### Quoted text
◆ ◆ ◆ ◆
You’d think that with the name scratch, people wouldn’t expect it to be around for a long time


There is a server run by the Windows team called scratch. Its purpose is to act as a file server for storing files temporarily. For example, if you want to send somebody a crash dump, you can copy it to the scratch server and send the person a link. The file server is never backed up and is not designed to be used as a permanent solution for anything.

The Windows team likes to use the server to test various file server features. For example, the scratch server uses hierarchical storage management and migrates files to tape relatively aggressively, so that the HSM development team can get real-world usage of their feature.

The file system team will occasionally wipe the hard drives on the server and reformat them with a new version of NTFS, so that they can put the new file system driver through its paces in a situation where it is under heavy load.

When these sort of "mass extinction events" takes place, you can count on somebody sending out email saying, "Hey, what happened to the sprocket degreaser? It was on \\scratch\temp\sprocket_degreaser, but now I can't find it. I have an automated test that relies on the sprocket degreaser as well as some data files on \\scratch\temp\foobar_test_data, and they're all gone!"

Um, that's a scratch machine. Why would you put important stuff on it?

"Um, well..." (scratches forehead)

Okay, well before we reformatted the hard drive, we copied the data to \\scratch2\save, so try looking there. But remember, the scratch server is for temporary file storage and comes with no service level agreement.

"Oh, phew, thanks."

You'd think that with the name scratch, people wouldn't expect it to be around for a long time. Maybe they could call it can_be_reformatted_at_any_time.

[Raymond is currently on his way to sunny Hawaii; this message was pre-recorded. Mahalo.]

Comments (61)
  1. Nathan_works says:

    Hope the trip is fun, hike a volcano or learn to surf..

  2. henke37 says:

    Sounds like these are the same kind of people who stores their documents in the bitbucket.

  3. Nick says:

    When I saw the title I thought it was about the scratch program.

  4. Adam Rosenfield says:

    @Nick: Same here.  But good ol' scratchy's still kicking around after over 6 years! blogs.msdn.com/…/410773.aspx

  5. Joshua Ganes says:

    This reminds me of a place I used to work. One department started saving all their files to the "backup" folder. It seems they wanted to make sure the files would be backed up.
◆ ◆ ◆ ◆
### Provided data
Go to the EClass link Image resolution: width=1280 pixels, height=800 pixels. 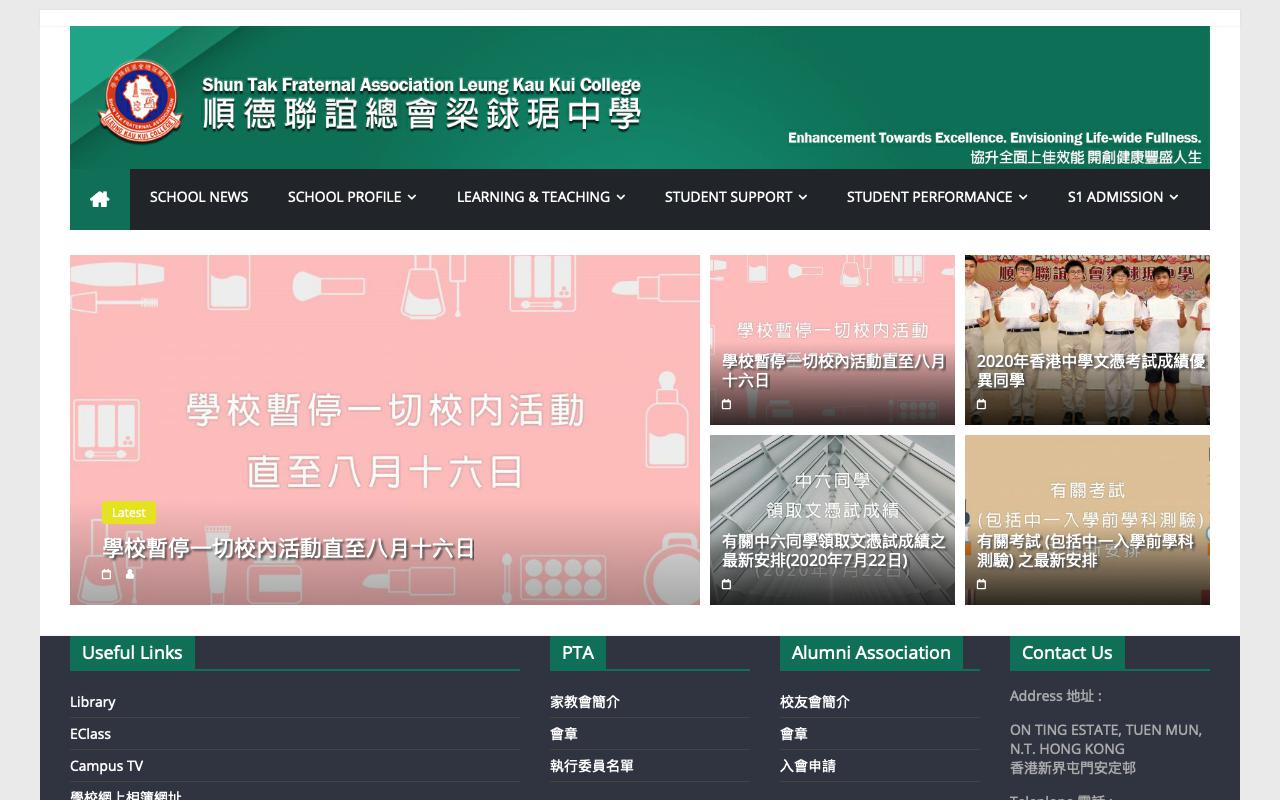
◆ ◆ ◆ ◆
### Exercise instructions
a – Decide whether each statement agrees with the scratch server post, answering yes or no and quoting the words that settle it: (i) The scratch server is backed up regularly. (ii) The scratch server moves files to tape. (iii) Before the hard drive was reformatted, the data was copied to \\scratch2\save.
b – Answer these from the scratch server post:
(i) Which team occasionally wipes the server's hard drives and reformats them with a new version of NTFS?
(ii) What alternative name for the server does the post suggest?
(iii) In Joshua Ganes's comment, which folder did one department start saving all its files to?
c – Please repeat the part of the scratch server post starting at "You'd think that" and ending at "in the bitbucket.".
The data after the scratch server post is separate material.

### Solution set
a –
(i) No: "The file server is never backed up"
(ii) Yes: "migrates files to tape relatively aggressively"
(iii) Yes: "we copied the data to \\scratch2\save"

b –
(i) The file system team.
(ii) can_be_reformatted_at_any_time
(iii) The "backup" folder.

c –
You'd think that with the name scratch, people wouldn't expect it to be around for a long time. Maybe they could call it can_be_reformatted_at_any_time.

[Raymond is currently on his way to sunny Hawaii; this message was pre-recorded. Mahalo.]

Comments (61)
  1. Nathan_works says:

    Hope the trip is fun, hike a volcano or learn to surf..

  2. henke37 says:

    Sounds like these are the same kind of people who stores their documents in the bitbucket.